C'est
le soir de Naël, et il est plus de onze heures.
Bien résolu à n'officier qu'une seule messe – celle de minuit – le Père
Craig traverse l'allée centrale de l'église d'un pas vif, se poste devant le
tabarnak puis tente de se souvenir de la combinaison. 32-8-22?
6-22-37? Il ne s'en rappelle
jamais. Vieille rengaine: le gland qui
pique et la mémoire qui flanche.
Il
se retourne. Là-bas derrière, coulée
dans l'ombre basse du jubé, Shooklak est agenouillée et ne semble guère lui
prêter la moindre attention. Elle est
là, fidèle à elle-même, ratatinée comme une crevette, ses doigts noueux ficelés
dans un chapelet de plastique que l'infirmière lui a refilé avant de
partir. La vieille égare toujours les
chapelets qu'on lui donne. Dieu seul sait
ce qu'elle peut bien en faire.
Et
puis l'église est vide. Elle le
restera. Cette nuit de Naël ne fera pas
exception à la règle. Plus personne ne
se risque ici désormais, à part Shooklak et les petits voleurs de tabarnak. Le Père Craig s'est bien juré de leur mettre
la main au collet. Oui, un de ces
jours... En attendant, il a dû se
contraindre à cimenter la base du tabarnak au socle de marbre, et pour éviter
qu'on lui chipe le cibole et tout le paquet d'osties consacrées qu'il contient,
il a même été contraint de se munir d'une énorme chaîne de construction qu’il
passe et repasse autour des flancs cuivrés de la sainte caisse après chaque
messe. C'est-à-dire matin et soir. La chaîne est fermement tendue, puis
maintenue immobile grâce à un cadenas de marque De Walt dont la combinaison est
connue de lui seul (lorsqu'il s'en souvient).
La
première fois qu'il a enchaîné le tabarnak – aux grands maux les grands moyens,
c'était le sixième qu'on lui dérobait en autant de mois – Shooklak s'était
approchée. Furieux, le Père Craig lui
avait foutu deux ou trois mornifles, et la vieille était retournée s'asseoir en
gémissant dans sa langue natale. Depuis
cet incident, elle ne se mêle plus de rien.

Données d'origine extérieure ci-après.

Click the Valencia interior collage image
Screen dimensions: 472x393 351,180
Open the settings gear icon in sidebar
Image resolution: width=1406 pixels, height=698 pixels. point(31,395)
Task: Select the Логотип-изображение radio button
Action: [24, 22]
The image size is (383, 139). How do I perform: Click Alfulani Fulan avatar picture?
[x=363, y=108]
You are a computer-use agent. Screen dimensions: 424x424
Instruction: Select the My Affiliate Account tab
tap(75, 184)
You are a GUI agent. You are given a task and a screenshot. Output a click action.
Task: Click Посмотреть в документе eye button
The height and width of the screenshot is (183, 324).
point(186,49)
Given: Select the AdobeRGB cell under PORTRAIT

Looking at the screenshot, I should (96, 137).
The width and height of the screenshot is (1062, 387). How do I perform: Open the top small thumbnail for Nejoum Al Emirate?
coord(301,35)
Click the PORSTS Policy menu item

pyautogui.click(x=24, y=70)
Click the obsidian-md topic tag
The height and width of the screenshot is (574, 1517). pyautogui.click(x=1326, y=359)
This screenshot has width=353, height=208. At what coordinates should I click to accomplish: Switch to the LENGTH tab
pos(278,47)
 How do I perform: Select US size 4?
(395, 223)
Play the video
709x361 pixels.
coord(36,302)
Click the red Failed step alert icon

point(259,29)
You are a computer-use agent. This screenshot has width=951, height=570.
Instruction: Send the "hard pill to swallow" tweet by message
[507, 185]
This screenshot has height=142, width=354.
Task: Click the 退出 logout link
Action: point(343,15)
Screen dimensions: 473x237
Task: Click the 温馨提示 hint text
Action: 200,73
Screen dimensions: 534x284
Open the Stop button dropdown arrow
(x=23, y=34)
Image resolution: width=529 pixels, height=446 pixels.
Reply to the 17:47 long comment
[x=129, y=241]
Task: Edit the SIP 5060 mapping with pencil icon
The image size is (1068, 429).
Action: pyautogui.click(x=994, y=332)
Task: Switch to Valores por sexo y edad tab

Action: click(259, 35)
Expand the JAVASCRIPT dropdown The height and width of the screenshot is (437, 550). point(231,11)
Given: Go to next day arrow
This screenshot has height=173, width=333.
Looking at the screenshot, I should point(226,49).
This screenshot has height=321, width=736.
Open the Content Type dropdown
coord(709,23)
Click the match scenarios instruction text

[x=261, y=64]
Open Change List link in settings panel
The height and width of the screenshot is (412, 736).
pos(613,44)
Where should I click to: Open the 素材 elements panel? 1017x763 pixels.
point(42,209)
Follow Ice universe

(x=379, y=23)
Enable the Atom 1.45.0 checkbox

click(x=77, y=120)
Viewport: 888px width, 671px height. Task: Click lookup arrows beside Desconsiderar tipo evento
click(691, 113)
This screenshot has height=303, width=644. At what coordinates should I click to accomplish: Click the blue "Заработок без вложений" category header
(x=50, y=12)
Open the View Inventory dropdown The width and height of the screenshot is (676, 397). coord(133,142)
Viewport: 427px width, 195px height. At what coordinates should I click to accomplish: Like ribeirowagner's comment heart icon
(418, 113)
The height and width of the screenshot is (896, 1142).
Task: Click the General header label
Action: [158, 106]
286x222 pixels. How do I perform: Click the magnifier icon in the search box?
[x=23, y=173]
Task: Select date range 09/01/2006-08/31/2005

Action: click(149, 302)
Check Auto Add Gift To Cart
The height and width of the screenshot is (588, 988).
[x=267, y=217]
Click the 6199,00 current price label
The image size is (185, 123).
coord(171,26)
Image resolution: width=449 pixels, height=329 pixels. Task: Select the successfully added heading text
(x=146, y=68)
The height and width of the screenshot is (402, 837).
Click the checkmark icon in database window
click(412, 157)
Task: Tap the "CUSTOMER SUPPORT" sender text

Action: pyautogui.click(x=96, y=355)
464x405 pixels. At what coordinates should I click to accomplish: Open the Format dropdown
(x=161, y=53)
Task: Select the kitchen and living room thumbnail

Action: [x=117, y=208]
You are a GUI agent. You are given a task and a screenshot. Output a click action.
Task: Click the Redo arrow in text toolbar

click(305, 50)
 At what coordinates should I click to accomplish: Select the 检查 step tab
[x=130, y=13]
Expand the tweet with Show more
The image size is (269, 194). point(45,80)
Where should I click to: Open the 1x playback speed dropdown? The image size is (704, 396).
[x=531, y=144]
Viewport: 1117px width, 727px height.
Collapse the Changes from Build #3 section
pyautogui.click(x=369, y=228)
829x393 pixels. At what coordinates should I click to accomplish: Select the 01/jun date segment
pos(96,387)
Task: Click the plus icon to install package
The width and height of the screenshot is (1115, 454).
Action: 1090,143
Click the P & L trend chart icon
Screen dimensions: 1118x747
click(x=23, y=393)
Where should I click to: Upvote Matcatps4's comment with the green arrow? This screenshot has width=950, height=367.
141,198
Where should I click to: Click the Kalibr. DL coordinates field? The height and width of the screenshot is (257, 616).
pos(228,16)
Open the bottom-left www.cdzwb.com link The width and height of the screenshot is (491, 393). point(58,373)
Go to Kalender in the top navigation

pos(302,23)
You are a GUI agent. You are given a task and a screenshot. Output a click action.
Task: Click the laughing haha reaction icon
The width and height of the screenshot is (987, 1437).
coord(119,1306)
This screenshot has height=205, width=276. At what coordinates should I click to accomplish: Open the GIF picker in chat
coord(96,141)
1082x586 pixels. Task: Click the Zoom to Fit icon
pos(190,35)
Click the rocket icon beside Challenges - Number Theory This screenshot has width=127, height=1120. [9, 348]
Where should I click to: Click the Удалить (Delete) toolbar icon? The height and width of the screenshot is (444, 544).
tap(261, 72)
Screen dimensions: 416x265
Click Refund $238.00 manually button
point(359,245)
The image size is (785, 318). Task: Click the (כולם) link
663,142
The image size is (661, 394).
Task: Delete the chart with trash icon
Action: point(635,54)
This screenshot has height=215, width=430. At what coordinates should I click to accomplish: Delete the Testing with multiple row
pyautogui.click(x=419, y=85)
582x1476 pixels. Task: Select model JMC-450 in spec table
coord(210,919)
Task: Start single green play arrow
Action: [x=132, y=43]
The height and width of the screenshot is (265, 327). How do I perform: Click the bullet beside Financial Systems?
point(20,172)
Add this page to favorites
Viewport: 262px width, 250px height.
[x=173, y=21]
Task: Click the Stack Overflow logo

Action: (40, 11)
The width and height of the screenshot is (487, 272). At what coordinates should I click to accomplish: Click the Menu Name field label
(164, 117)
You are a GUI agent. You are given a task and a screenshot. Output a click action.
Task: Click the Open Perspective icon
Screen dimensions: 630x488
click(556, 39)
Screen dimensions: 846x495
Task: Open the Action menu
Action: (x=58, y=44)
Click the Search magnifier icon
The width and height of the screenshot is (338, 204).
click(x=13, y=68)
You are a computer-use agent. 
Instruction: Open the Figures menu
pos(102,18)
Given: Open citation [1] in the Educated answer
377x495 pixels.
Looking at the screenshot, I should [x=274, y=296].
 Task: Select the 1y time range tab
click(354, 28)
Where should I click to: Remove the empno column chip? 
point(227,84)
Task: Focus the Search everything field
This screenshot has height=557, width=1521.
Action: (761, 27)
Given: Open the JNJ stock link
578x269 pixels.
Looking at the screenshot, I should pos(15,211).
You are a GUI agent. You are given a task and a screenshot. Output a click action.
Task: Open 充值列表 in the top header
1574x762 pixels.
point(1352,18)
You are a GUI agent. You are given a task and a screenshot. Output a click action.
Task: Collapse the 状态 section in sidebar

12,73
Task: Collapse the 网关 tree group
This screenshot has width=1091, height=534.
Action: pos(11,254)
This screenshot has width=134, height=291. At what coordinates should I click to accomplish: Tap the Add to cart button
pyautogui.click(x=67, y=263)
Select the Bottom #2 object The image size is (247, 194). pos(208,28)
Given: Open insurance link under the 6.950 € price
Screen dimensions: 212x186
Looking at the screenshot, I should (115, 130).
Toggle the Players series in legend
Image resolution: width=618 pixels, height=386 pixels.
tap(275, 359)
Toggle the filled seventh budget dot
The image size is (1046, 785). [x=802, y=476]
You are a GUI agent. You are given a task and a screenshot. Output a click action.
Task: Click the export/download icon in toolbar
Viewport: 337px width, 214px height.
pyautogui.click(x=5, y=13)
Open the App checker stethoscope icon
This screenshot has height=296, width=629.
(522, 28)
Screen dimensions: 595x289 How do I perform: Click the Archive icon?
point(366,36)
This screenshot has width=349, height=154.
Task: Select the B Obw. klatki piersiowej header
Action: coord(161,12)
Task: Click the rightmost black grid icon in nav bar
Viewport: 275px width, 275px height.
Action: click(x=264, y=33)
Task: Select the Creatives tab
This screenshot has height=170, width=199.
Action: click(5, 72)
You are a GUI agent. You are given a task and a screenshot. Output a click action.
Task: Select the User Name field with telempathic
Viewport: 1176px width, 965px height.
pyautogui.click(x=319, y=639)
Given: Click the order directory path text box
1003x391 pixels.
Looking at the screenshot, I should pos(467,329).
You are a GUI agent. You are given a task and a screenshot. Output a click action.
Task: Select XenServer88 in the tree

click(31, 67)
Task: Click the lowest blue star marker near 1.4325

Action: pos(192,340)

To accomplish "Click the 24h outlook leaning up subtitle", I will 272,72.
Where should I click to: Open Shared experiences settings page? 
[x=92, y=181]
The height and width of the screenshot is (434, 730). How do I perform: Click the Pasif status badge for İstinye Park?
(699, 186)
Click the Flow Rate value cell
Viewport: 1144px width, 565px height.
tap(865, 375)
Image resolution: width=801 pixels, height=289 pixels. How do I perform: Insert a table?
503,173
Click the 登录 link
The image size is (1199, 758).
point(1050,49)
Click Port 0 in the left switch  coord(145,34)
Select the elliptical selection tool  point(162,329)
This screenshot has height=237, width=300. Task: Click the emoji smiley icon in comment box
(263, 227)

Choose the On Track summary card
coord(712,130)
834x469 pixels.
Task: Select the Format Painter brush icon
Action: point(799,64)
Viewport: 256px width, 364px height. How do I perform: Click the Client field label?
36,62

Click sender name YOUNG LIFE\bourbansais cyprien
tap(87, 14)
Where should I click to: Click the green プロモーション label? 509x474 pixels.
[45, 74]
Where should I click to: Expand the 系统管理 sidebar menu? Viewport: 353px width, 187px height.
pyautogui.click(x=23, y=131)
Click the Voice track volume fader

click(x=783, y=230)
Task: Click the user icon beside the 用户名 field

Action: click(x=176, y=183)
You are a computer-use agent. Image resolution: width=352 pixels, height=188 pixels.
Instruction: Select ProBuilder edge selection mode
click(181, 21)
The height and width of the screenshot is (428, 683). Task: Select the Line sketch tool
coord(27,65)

Elle égrène sa camelote, et c'est tant mieux. Ce soir, plus que jamais, le Père Craig a
besoin de toute sa concentration.
37-8-22? Non.
21-6-34? Non plus. Il faut se rendre à l'évidence: cette fois,
la combinaison est perdue. Et c'est
l'angoisse. Le Père Craig doit
impérativement ouvrir le tabarnak afin d'y enfourner le nouveau paquet d'osties,
consacrées ce matin même au cours d'une Eucharistie interminable, il s'en
souvient, tant le gland lui piquait.
Il
se retourne. Shooklak fredonne à voix
basse, tout au fond. Son visage chatoie
sous la lueur des lampes votives. Le
Père Craig soupire – elle n'y verra que du feu – puis disparaît dans les
coulisses de la nef. Il en émerge
quelques minutes plus tard en brandissant une hache. Il s’agenouille devant le tabarnak, se signe,
se gratte la bite, se relève puis avise le puissant cadenas. Il frappe.
Klunk! Ke-klunk!
Au
quatrième coup de hache, les gonds sautent, la porte choit et les osties se
déversent par centaines sur le carrelage comme les jetons d'une machine
vidéopoker. Le cibole s'en va rouler un
peu plus loin avant de s'immobiliser au pied d'un cierge pascal. Exténué, le Père Craig contemple avec abrutissement
les osties scintillantes qui jonchent le sol.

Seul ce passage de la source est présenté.